Publicamos este curioso artículo de opinión firmado por Enric González en El País. Ni que decir tiene que nuestros puntos de partida ideológicos están lejísimos de los suyos. Sin embargo nos resulta muy ilustrativo y por eso lo queremos difundir, ya que con diferentes opiniones, algunas de ellas verdades como puños, saca a relucir entre sorprendido, entristecido y escandalizado una por una todas las incongruencias, todos los absurdos, todos los engaños que se emplean hoy en nuestro estado para definir la profesión militar. Y tiene la gracia de que quien realiza semejante examen de conciencia que tan atribulado le deja por lo que él mismo parece descubrir no es un antimilitarista, sino un simple columnista de un periódico conservador. Nota de Tortuga.
ENRIC GONZÁLEZ
El soldado es, en términos comparativos, y muchas veces también en términos absolutos, el servidor público peor pagado. Se trata de un funcionario al que enviamos a la guerra para que defienda nuestros intereses con su cuerpo y con su vida. Su trabajo merece el máximo respeto. Y, sin embargo, ofendemos con frecuencia al soldado. Diciendo, por ejemplo, que va en «misión de paz» a un territorio en guerra. O deslegitimando a su enemigo con el término «terrorista», un término que, inevitablemente, prolifera de nuevo tras la muerte del brigada Juan Andrés Suárez García y el cabo Rubén Alonso Ríos.
Ése es el problema de los juegos de palabras. En una guerra, fusilar a niños constituye un crimen de guerra. Hay reglas, aunque no se cumplan. Si no se reconoce la guerra, casi cualquier cosa que haga el enemigo puede calificarse como «terrorismo». Para el ejército nazi, los partisanos eran terroristas. Mal precedente.
Un soldado de un ejército regular, encuadrado en una fuerza multinacional de ocupación, es un objetivo militar legítimo, aunque quien le mate vista de civil y profese una ideología detestable. Si negamos eso, negamos su misma profesión. Ese soldado puede contar con el respaldo de la ONU, puede atenerse escrupulosamente a las leyes de la guerra, puede dejarse el corazón ayudando a la población civil, puede desear la paz con el máximo fervor: sigue siendo un soldado en territorio extranjero. Cuando cae, cae con honor en el campo de batalla y debemos agradecerle que lo sacrificara todo, su propia vida y la felicidad de su familia, en nombre de algo tan abstracto como nuestros intereses geoestratégicos. No le insultemos, por favor, diciendo que le enviamos a Afganistán para construir escuelas o mantener el orden público. A eso se dedican otros profesionales.
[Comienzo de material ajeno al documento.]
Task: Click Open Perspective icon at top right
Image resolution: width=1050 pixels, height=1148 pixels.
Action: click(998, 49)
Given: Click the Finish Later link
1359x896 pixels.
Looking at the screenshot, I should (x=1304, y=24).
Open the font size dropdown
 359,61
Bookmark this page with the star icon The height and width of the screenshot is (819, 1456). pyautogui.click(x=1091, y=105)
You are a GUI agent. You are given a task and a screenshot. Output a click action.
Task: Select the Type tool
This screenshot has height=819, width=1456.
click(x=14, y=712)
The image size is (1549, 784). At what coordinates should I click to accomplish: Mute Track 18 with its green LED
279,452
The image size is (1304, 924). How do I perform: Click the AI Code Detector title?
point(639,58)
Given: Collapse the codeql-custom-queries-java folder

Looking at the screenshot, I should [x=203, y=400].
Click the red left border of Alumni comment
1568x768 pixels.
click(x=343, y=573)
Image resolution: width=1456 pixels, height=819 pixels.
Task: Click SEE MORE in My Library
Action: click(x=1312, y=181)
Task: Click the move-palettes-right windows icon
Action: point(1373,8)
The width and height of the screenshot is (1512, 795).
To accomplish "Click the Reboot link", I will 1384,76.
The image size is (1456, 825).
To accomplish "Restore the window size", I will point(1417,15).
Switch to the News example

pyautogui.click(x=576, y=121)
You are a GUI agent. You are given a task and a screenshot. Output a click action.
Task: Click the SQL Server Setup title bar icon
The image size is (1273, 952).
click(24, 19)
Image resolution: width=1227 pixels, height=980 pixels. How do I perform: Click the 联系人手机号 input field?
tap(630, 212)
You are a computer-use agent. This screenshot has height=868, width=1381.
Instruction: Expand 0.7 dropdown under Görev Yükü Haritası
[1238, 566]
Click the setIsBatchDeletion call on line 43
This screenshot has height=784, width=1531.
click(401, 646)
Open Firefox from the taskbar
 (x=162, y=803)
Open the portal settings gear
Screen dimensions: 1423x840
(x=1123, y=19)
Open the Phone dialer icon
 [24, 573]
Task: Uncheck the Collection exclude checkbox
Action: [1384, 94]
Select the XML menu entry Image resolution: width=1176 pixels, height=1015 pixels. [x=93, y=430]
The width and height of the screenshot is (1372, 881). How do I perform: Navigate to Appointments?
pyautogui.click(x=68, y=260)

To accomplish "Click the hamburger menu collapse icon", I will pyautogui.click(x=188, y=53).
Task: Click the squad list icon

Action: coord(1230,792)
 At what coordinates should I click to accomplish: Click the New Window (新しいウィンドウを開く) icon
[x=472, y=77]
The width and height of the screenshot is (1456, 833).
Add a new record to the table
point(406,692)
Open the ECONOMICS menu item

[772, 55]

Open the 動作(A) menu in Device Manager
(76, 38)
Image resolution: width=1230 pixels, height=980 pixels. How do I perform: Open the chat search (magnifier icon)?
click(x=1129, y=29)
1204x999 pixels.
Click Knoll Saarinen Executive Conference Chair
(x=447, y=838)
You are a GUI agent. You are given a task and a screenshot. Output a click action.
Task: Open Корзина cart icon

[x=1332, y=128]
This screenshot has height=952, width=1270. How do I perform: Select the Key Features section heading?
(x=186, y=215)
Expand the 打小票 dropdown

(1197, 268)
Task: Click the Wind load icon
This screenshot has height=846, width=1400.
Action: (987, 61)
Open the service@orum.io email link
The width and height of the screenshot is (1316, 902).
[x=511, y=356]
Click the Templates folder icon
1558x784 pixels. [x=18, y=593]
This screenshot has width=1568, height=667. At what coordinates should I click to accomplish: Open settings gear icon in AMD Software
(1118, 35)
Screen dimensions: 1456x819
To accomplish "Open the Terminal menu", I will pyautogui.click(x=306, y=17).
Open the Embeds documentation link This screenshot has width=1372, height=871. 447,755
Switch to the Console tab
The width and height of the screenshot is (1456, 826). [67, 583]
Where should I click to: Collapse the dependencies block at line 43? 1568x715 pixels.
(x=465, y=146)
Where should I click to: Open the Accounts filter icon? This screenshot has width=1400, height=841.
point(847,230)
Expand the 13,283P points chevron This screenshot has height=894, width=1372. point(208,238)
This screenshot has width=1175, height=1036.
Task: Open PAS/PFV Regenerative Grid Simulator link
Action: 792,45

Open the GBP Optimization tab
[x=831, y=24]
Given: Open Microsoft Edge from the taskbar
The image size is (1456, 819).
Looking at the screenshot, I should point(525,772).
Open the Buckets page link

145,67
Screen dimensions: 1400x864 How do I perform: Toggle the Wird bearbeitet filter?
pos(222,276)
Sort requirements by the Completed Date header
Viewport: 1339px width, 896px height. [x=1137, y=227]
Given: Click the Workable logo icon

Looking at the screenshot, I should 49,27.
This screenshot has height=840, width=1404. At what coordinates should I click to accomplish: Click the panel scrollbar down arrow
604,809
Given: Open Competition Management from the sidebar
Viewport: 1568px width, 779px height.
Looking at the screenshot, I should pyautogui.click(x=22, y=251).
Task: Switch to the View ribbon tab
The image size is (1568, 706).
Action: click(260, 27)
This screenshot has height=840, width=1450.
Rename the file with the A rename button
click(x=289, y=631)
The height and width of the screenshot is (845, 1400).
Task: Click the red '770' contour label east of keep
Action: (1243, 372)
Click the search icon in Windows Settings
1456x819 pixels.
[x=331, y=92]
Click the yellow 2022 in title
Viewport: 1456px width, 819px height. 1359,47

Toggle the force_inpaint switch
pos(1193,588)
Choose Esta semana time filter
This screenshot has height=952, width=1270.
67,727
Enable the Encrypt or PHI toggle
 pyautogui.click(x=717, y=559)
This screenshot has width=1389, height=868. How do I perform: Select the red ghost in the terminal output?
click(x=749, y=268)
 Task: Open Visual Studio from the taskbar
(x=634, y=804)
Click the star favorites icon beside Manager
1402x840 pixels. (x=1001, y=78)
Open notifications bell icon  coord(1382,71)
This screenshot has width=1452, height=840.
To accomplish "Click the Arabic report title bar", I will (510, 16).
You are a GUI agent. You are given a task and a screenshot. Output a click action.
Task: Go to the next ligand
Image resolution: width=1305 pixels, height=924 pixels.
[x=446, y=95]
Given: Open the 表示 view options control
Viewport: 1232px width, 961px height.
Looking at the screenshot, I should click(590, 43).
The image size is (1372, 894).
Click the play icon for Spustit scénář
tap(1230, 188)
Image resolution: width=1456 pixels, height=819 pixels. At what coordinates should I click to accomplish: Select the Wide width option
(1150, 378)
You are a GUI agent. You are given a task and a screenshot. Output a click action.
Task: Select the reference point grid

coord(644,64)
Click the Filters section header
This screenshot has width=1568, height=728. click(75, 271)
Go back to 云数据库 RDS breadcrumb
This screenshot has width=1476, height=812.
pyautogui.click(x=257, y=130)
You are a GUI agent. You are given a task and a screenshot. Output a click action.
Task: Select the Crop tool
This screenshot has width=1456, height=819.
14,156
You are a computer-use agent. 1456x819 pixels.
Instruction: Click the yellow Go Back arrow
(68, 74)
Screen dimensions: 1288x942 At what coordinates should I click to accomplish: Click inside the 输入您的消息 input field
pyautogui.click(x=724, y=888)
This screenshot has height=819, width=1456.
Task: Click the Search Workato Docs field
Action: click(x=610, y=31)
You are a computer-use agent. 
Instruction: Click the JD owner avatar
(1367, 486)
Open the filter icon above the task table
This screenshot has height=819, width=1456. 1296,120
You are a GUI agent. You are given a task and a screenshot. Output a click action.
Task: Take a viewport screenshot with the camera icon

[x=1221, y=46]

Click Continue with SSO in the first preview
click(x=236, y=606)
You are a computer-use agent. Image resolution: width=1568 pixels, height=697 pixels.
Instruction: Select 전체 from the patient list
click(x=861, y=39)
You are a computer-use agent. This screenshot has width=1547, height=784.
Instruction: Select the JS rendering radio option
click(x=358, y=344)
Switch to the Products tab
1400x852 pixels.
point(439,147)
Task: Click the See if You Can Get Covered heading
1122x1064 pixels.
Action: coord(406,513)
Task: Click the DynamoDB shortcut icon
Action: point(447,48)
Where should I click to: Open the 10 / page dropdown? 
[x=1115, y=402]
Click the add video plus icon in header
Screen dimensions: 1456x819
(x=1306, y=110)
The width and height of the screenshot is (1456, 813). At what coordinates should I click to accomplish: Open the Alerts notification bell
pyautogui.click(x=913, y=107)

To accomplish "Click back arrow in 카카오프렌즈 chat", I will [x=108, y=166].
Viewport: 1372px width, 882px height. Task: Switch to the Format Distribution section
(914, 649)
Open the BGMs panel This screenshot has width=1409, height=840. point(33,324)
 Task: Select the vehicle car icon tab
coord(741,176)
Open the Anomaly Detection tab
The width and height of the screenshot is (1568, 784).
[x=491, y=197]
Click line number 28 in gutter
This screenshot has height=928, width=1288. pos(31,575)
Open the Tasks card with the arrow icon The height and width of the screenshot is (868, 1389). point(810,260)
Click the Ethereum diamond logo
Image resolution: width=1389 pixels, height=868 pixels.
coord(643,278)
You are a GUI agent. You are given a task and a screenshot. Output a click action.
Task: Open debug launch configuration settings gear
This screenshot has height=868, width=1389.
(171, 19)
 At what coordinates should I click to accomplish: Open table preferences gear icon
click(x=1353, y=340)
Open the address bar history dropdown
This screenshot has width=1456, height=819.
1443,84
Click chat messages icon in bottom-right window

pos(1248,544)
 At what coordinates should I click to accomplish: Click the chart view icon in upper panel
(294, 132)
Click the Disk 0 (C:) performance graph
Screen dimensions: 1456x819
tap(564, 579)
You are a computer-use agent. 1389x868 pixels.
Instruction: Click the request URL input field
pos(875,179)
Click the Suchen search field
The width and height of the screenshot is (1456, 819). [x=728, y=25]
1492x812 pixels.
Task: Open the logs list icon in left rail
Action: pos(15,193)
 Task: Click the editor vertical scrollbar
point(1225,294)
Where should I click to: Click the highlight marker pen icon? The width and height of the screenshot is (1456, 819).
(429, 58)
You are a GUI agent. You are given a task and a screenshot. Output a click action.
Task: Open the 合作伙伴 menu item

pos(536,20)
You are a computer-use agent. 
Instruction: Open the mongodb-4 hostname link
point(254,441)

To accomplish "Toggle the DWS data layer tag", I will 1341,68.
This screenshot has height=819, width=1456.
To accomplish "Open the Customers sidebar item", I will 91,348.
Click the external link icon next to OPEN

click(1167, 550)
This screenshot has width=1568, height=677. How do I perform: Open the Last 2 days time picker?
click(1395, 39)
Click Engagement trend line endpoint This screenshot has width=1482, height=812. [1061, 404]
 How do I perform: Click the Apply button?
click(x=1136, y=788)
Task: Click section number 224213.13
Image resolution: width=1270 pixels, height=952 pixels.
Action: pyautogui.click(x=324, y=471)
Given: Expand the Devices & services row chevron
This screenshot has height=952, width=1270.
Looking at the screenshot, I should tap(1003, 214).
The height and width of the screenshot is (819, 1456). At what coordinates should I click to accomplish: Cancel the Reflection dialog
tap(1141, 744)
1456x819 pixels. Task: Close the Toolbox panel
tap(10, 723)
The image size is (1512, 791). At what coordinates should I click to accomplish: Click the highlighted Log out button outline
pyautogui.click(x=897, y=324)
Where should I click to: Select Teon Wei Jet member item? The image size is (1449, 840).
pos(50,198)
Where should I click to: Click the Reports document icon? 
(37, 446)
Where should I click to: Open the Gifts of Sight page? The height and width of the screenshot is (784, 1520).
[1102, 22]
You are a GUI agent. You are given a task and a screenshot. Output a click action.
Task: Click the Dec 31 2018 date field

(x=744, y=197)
Y no insultemos nuestra propia inteligencia diciendo que ese soldado combate «por la libertad». Combate por nuestra seguridad. ¿Es legítimo defender nuestra seguridad ocupando militarmente un país tan lejano? Tan legítimo como hacerlo en Irak, supongo.
“Soldados”
¿El País es un periódico conservador?
“Soldados”
¿No te lo parece? ¿Piensas que es un periódico que apuesta por lo de «otro mundo es posible»? ¿Es un periódico revolucionario? ¿al menos reformista…?
“Soldados”
Supongo que para quien sólo ve, conoce, o reconoce las posiciones políticas ubicadas a la derecha de la línea editorial de El Pais, éste no es un periódico de derechas (no sé si es el caso del autor del mensaje al que responde éste).
A mí me parece que todos los demás consideran a El Pais un periódico conservador.